Saved entries:
──────────────────────────────
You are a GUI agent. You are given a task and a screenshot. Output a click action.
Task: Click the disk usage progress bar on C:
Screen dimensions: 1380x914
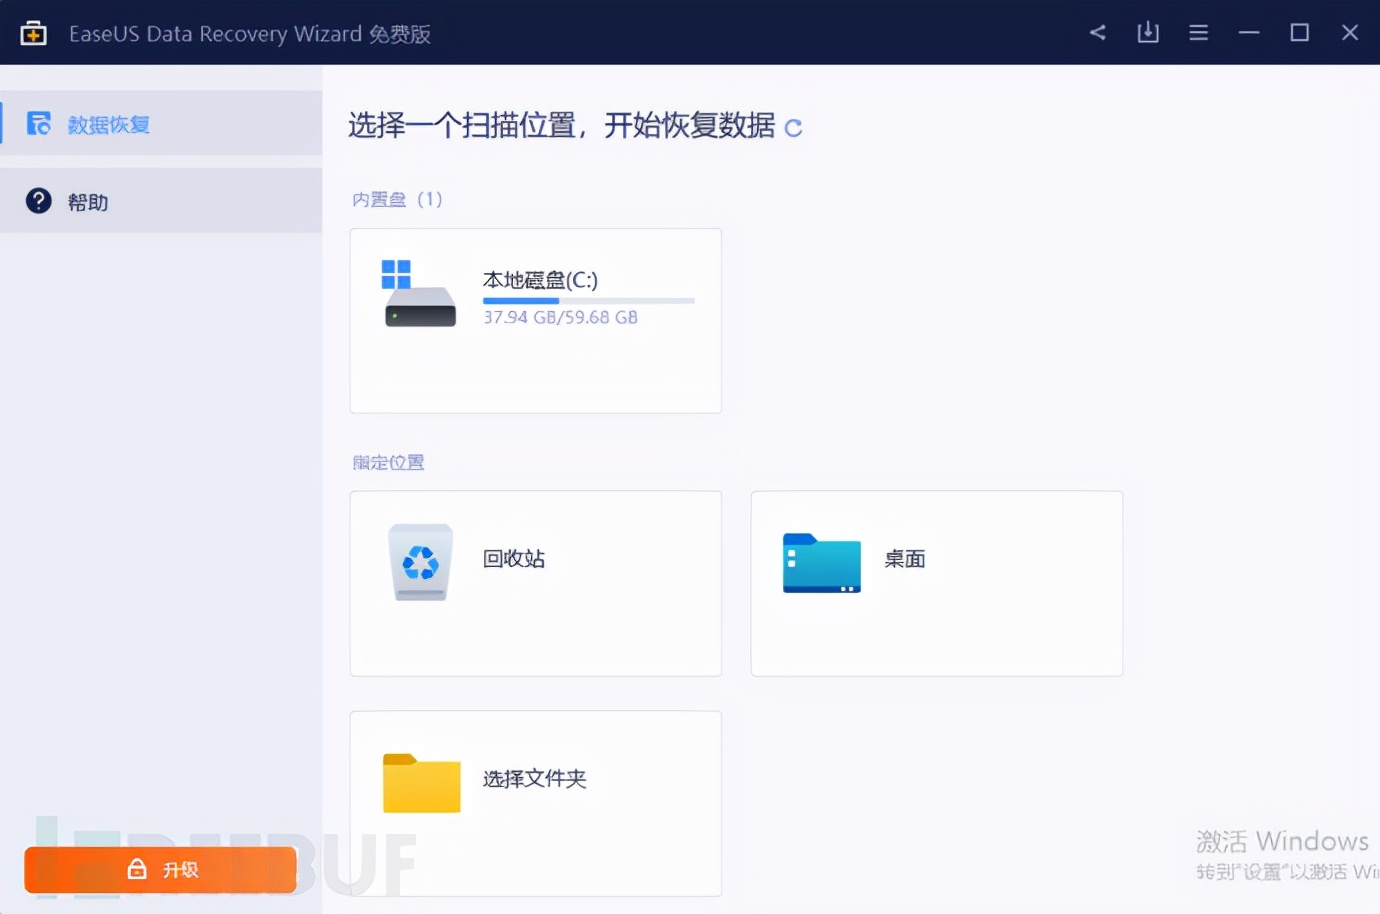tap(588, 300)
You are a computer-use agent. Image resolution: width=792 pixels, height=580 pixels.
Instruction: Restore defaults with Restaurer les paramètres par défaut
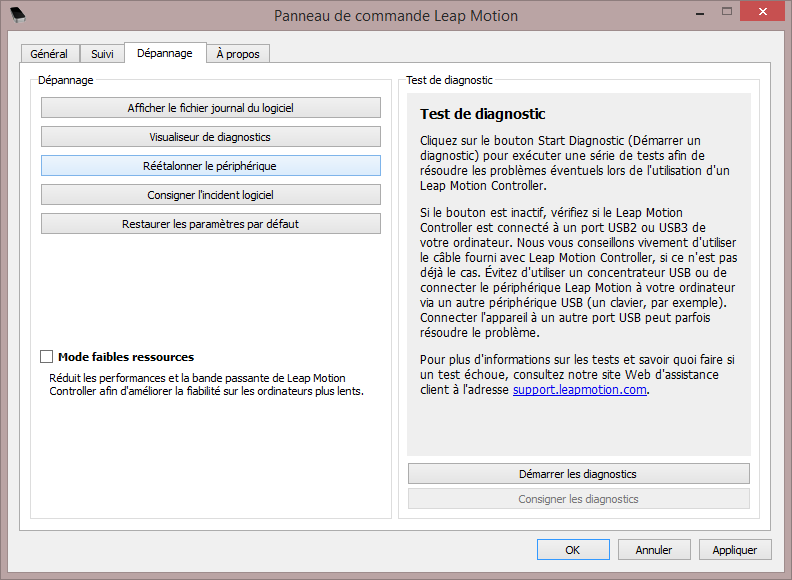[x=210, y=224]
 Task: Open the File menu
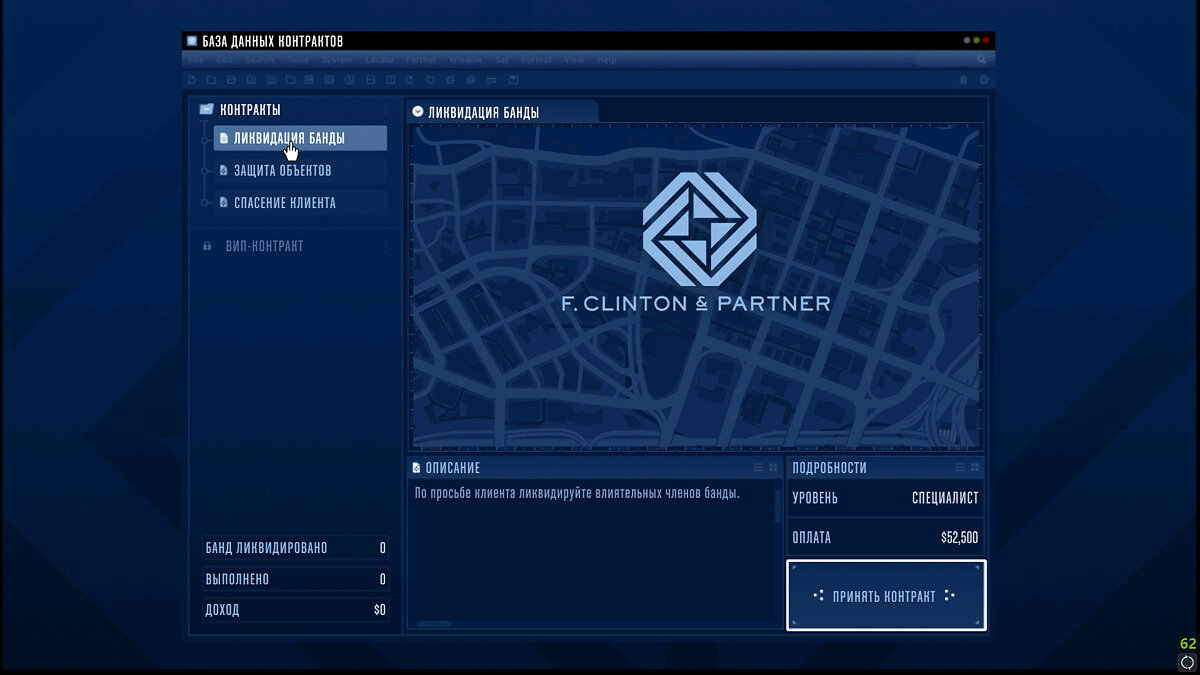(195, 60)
──────────────────────────────
→ **WHAT YOU NEED TO DO**
Drop the pictures, then transcribe the lines from the one containing "Task: Click the" to the end of the data above, exactly and nothing more.

→ **SOLUTION TO THIS PROBLEM**
Task: Click the disk usage progress bar on C:
Screen dimensions: 1380x914
tap(588, 300)
You are a computer-use agent. Image resolution: width=792 pixels, height=580 pixels.
Instruction: Restore defaults with Restaurer les paramètres par défaut
[x=210, y=224]
 Task: Open the File menu
(195, 60)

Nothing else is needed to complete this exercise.